We consider a multi-core system with N cores,  $\{c_0, c_1, \dots, c_{N-1}\}$ . Each core has a private cache, and all cores have access to a shared memory. This shared memory can be an on-chip last-level cache (LLC), an off-chip DRAM, or both. Tasks running on cores can have shared data. These tasks can belong to a parallel application that is distributed across cores, or different applications that communicate between each other. Cores can share the whole shared memory space similar to [21] or share part of the memory space similar to [23]. We do not impose any restrictions on how the interference on the shared memory is resolved, whether it is the LLC or the DRAM. Furthermore, we do not require any special demands from the task scheduling mechanism. This allows one to integrate the proposed solution to current task scheduling techniques, and to various mechanisms that control accesses to shared memories in real-time systems. Cores share a common bus connecting private caches to the shared memory, where data transfers amongst private caches are only via the shared memory (no cache-to-cache transfer). Although some of the problems addressed in this paper may also apply to systems supporting cache-to-cache transfer, those systems are not the focus of this paper. The common bus transfers data and coherence messages between the shared memory and the private

caches. For example, Figure 1a shows a two core setup where the cores are connected to each other and to the shared memory via a common bus. The common bus also transfers coherence messages deployed by the coherence protocol to ensure data correctness. The system deploys a predictable arbitration on the common bus. The proposed solution is independent of the core architecture, and the arbitration mechanism on the bus. However, the analysis and experiments we present in this work consider a system with in-order cores, and a time-divisionmultiplexing (TDM) bus as the base arbitration scheme to derive WC latencies. TDM can be either work-conserving or non work-conserving. Work-conserving TDM grants the slot to the next core if the current core does not have pending requests, while in non work-conserving TDM such slot remains idle [21]. We use a TDM slot width that allows for one data transfer between shared memory and the private cache including the overhead of necessary coherence messages.

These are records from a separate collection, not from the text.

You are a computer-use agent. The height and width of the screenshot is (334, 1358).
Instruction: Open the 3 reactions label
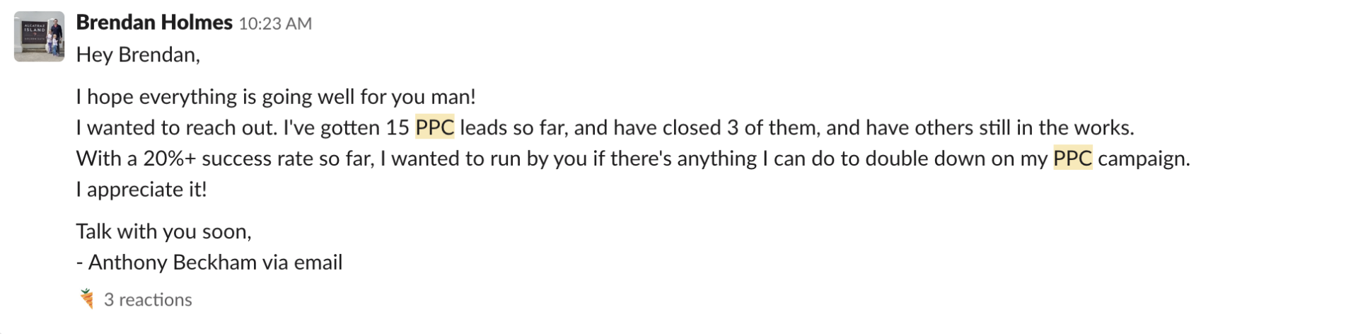point(148,300)
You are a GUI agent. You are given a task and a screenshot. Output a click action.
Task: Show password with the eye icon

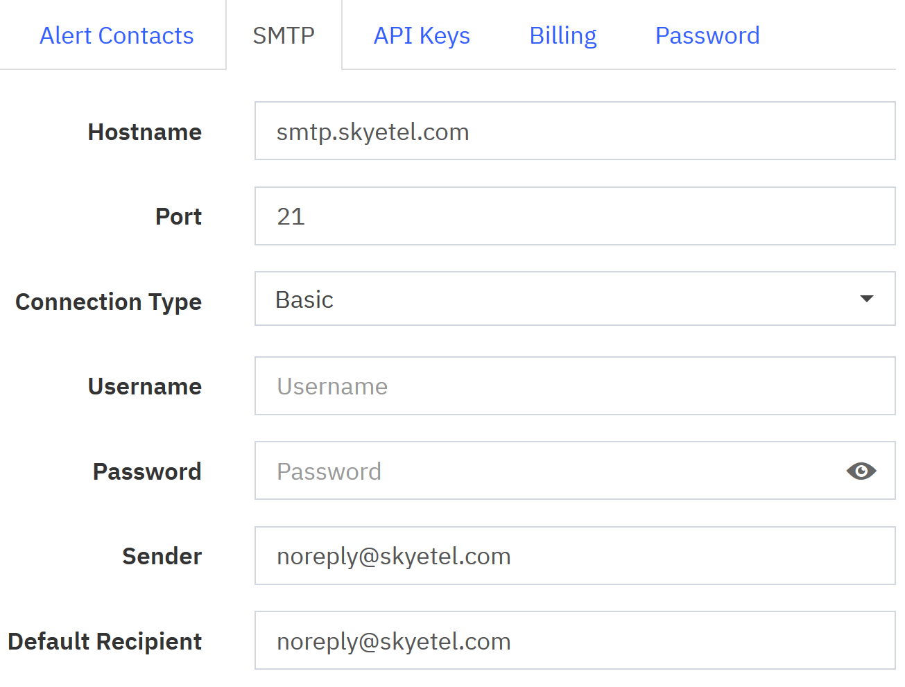861,471
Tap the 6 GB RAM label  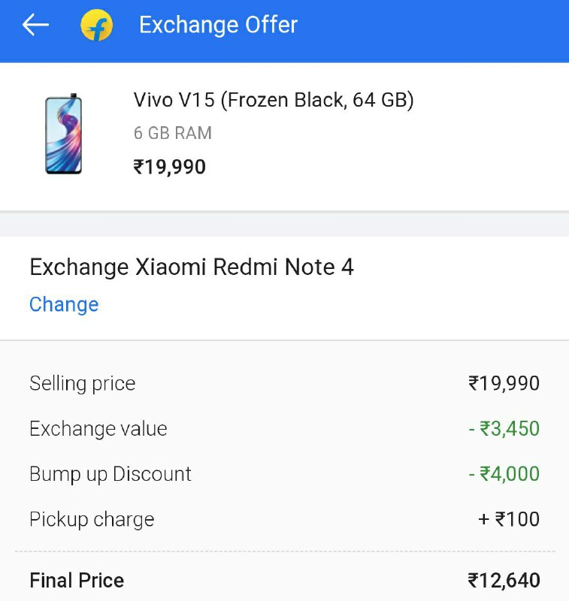click(173, 133)
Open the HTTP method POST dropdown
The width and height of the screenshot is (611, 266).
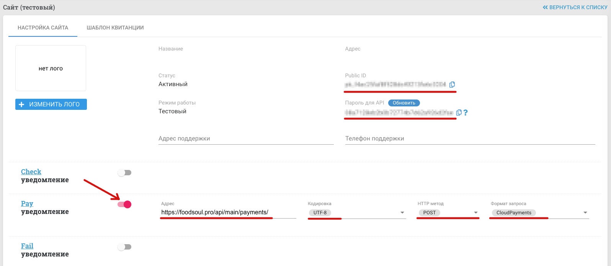(475, 213)
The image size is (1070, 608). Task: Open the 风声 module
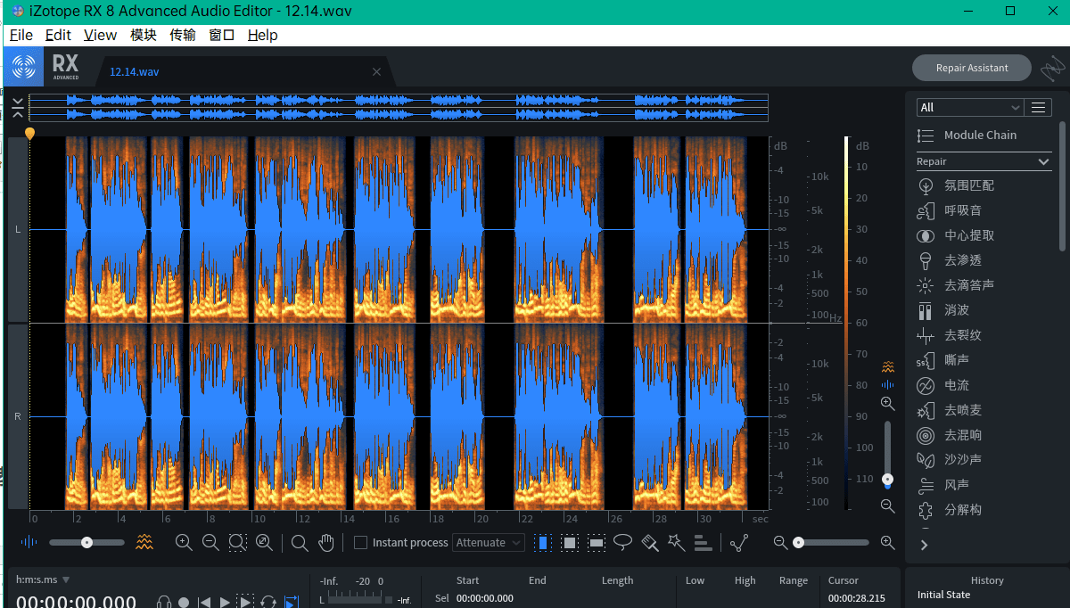(x=956, y=485)
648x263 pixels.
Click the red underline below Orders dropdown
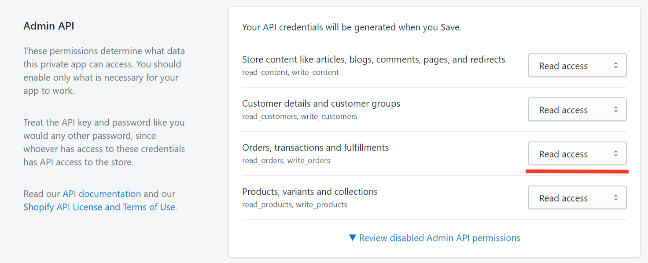(577, 171)
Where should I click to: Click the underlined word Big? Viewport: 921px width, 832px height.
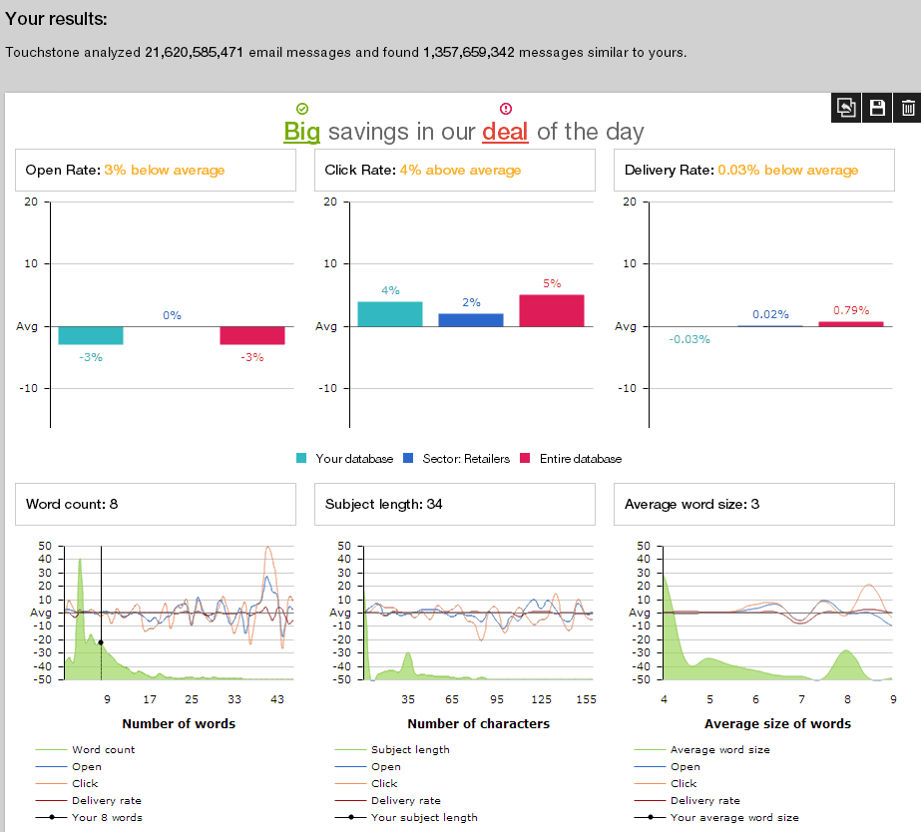click(x=301, y=132)
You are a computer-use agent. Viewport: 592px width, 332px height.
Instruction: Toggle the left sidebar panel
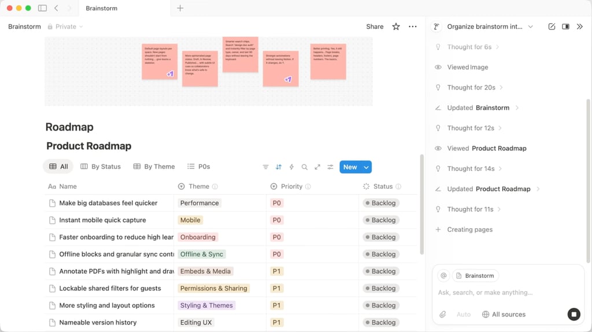(x=42, y=8)

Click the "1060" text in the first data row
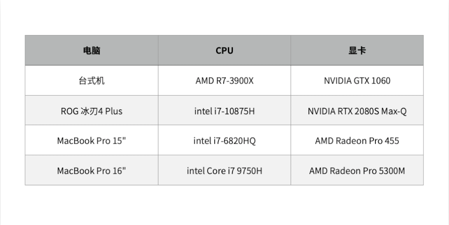point(381,81)
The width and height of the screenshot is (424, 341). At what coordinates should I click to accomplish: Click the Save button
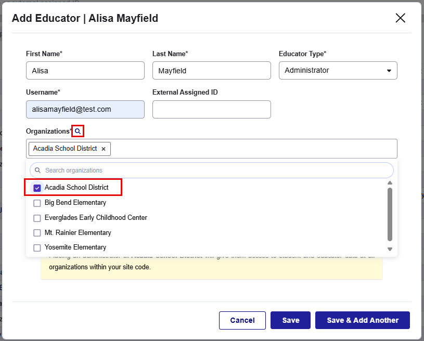point(290,320)
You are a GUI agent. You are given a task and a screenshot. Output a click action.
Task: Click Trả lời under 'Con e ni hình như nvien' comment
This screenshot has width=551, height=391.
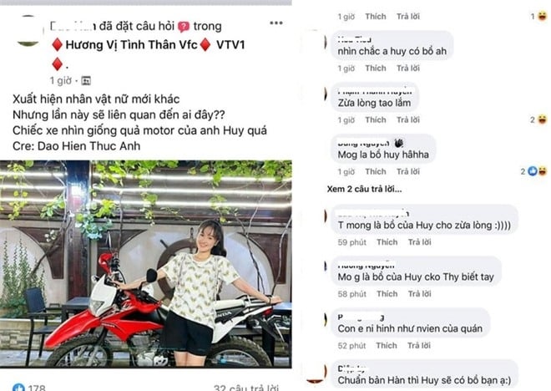tap(419, 345)
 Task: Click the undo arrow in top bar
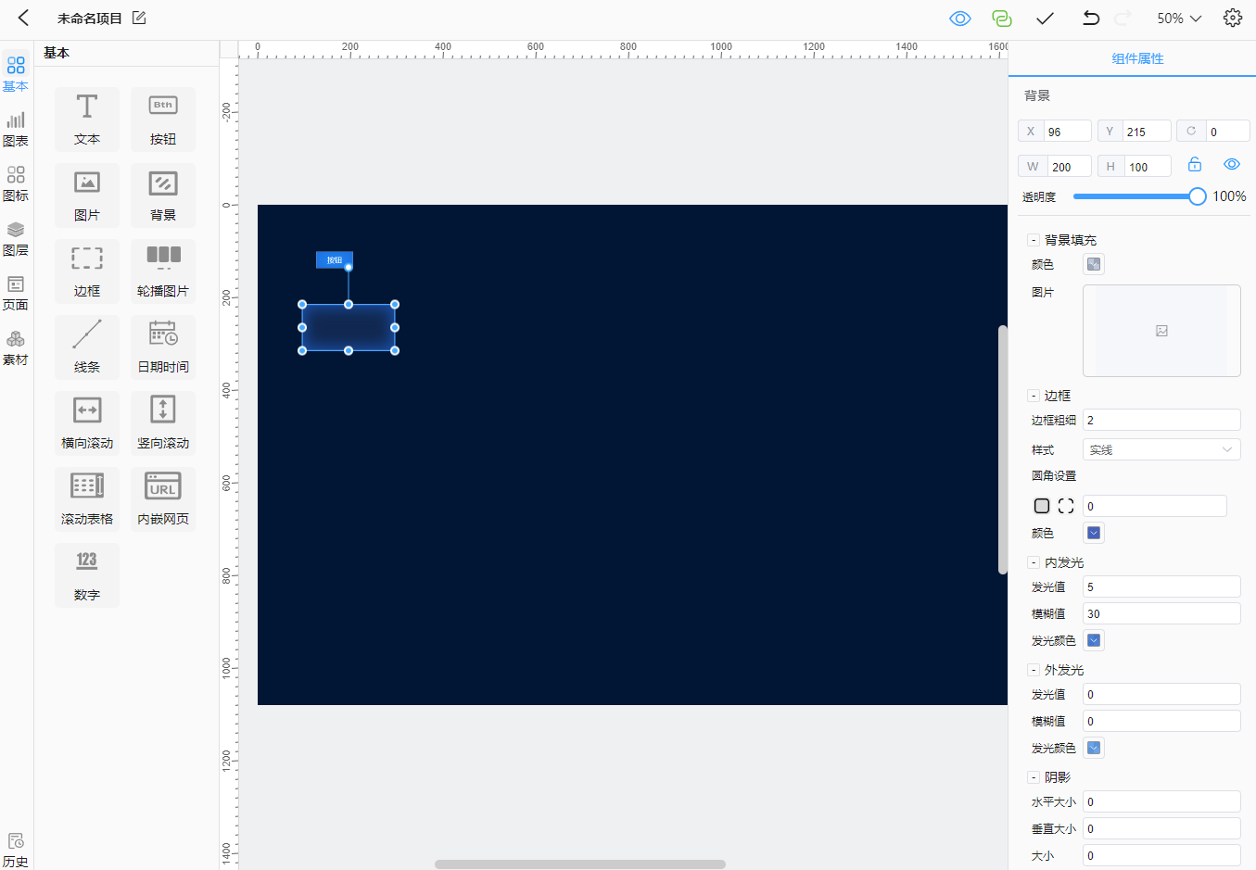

### V. SOURCES OF UNPREDICTABILITY DUE TO COHERENCE

A cache coherence protocol ensures correctness of shared data across all cores in a multi-core platform. Nonetheless, careless adoption of a conventional coherence protocol into a real-time system may lead to unpredictable scenarios. As we show in this section, simply adopting a predictable arbiter in this case does not necessarily mean that tasks will have predictable latencies upon accessing the shared memory. This is because, as illustrated in Section III, the latency suffered by one core accessing a shared line is dependent on the coherence state of that line in the private caches of other cores. A major contribution of this paper is 1) to identify these unpredictable scenarios, and 2) to propose invariants to address them. It is worth mentioning that not all platforms necessarily suffer from all sources. Exact sources existing in platforms are implementation-dependent and not publicly-available. The proposed invariants are general design guidelines, which are independent of the adopted cache coherence protocol and the underlying platform architecture. Satisfying these invariants eliminates the identified unpredictable scenarios; thus, it leads to a predictable behavior. An arbiter manages accesses to the shared bus such that at any time instance it exclusively grants the bus to a single core. A predictable arbiter guarantees that each requesting core is granted the bus eventually in a defined upper-bound amount of time. Upon implementing a coherence protocol, a core initiates memory requests by exchanging coherence messages with other cores and the shared memory. Therefore, before investigating the potential sources of unpredictability, we extend the predictable bus arbiter with Invariant 1 such that it manages both data transfers and coherence messages.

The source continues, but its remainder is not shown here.